◆ Exercise tasks ◆
1 – In the home inspection Q&A, what do national relocation companies usually have done before they market a home?
2 – Reproduce the rows verbatim, starting with the line that contains "Given: Collapse the" and going on through the last line of the rows.

◆ Excerpted text ◆
* * * *

Home Inspection Deal Killer or Not?

Question: "We have our home on the market and we have filled out a Seller's Disclosure, as required by law in PA. We had a contract on the house, which was subject to a home inspection. The buyer did not like the results of the home inspection and is not taking our house. Can we find out what is in that report? Can we dispute it? How can this home inspector kill our deal?"

Answer: Let me take the last question first. If your contract was written with a clause allowing the buyers to cancel the sale if the home inspection revealed something they did not like, yes, the home inspector can dispute the sale. Can you dispute it? As a layperson, I would never put my own expertise above that of a professional's--in this case, the home inspector's.  You could certainly have your own inspection done, but if your inspector and their inspector disagree, your agent will disclose both reports, to cover risk to you and to the agent. To present only a favorable inspection report to the next buyer, while suppressing a less favorable one, is asking to be sued.  Most contracts in Pennsylvania allow you to receive, without charge, a copy of the home inspection report. Once you receive it, however, you are now obligated to disclose all material facts--which is what the report it full of. If you don't receive a copy of the report, you don't know what is in it, and therefore, cannot answer any questions about what is in it. I often recommend to sellers that they get a pre-purchase home inspection of their own. This works well for several reasons. First of all, offense is better than defense. You show the report to the buyers, tell them that 1) you have priced the property with these imperfections in mind and 2) you have fixed x, y and z (presuming, of course, that you have).  You know what you are selling, which puts you in a stronger position. National relocation companies usually have a home inspection--as well as two appraisals done--before they market a home.  Both home inspections and seller disclosure forms are used by real estate professionals for a couple of reasons. Both practices reduce and shift risk. In the case of the Seller Disclosure, the agent is shifting risk from him to you, by saying (correctly) that you are the one making the disclosure. By involving a home inspector, you both shift risk from yourselves to the home inspector. Buyers want to know what they are buying; agents and sellers do not want to be sued post closing. Both practices reduce risk, in that the buyer is generally better informed about the material facts of the property. Material facts are not confidential under any circumstances. Anything you know about the property, whether on the disclosure form or not, that would reasonably affect the buyer's decision to purchase the property, should be disclosed. 

 

Keep or Sell?

Question: "What should we do--rent or keep our house? We have refinanced several times, and we owe about $XX,XXX on the property. We will be retiring in a few years, and we don't know if we can make the payments when we retire. We just can't seem to get ahead."

* * * *

◆ Exercise data ◆
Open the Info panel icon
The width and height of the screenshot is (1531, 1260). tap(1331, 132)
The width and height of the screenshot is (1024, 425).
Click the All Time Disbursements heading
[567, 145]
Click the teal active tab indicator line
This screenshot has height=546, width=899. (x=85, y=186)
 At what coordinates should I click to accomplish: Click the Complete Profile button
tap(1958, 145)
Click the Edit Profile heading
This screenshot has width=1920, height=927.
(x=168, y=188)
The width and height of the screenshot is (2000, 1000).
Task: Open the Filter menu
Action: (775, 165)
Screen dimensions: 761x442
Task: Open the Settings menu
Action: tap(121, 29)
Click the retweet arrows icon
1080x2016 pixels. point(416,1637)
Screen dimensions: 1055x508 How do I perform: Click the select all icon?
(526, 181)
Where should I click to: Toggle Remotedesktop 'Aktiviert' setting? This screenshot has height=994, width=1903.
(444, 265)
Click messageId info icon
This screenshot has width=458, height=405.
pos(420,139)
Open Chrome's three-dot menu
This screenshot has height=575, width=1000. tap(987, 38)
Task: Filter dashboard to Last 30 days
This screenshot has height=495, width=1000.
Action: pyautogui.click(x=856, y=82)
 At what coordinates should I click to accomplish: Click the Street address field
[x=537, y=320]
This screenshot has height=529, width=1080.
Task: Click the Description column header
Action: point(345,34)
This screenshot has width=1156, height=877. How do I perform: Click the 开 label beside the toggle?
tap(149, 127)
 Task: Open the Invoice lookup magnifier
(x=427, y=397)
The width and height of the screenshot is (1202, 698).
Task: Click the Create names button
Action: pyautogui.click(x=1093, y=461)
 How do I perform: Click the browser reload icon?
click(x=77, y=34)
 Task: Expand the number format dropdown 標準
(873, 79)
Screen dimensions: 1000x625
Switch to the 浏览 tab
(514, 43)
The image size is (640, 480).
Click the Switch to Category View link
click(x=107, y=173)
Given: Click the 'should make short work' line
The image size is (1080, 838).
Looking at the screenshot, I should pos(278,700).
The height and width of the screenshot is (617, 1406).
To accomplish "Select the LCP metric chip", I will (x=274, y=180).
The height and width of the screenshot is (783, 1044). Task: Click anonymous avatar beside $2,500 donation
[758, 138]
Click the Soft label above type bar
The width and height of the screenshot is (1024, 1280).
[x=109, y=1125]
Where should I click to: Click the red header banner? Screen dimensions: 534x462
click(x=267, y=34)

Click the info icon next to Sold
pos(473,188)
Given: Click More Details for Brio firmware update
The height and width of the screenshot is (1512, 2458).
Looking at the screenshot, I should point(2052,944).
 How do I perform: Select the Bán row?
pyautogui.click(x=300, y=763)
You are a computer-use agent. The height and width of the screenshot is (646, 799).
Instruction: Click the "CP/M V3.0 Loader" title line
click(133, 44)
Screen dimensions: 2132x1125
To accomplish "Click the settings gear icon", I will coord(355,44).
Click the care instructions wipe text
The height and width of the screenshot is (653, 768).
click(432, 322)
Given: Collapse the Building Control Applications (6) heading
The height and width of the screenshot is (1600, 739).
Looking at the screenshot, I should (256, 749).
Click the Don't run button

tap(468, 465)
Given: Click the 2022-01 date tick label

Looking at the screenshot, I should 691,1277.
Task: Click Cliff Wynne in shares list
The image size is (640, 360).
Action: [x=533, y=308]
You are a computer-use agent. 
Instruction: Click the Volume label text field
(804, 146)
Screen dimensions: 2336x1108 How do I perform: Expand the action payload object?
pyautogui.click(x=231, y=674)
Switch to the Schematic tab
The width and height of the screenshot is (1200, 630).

* * * *

◆ Solved tasks ◆
1 – A home inspection and two appraisals.

2 –
Given: Collapse the Building Control Applications (6) heading
The height and width of the screenshot is (1600, 739).
Looking at the screenshot, I should (256, 749).
Click the Don't run button

tap(468, 465)
Given: Click the 2022-01 date tick label

Looking at the screenshot, I should 691,1277.
Task: Click Cliff Wynne in shares list
The image size is (640, 360).
Action: [x=533, y=308]
You are a computer-use agent. 
Instruction: Click the Volume label text field
(804, 146)
Screen dimensions: 2336x1108 How do I perform: Expand the action payload object?
pyautogui.click(x=231, y=674)
Switch to the Schematic tab
The width and height of the screenshot is (1200, 630).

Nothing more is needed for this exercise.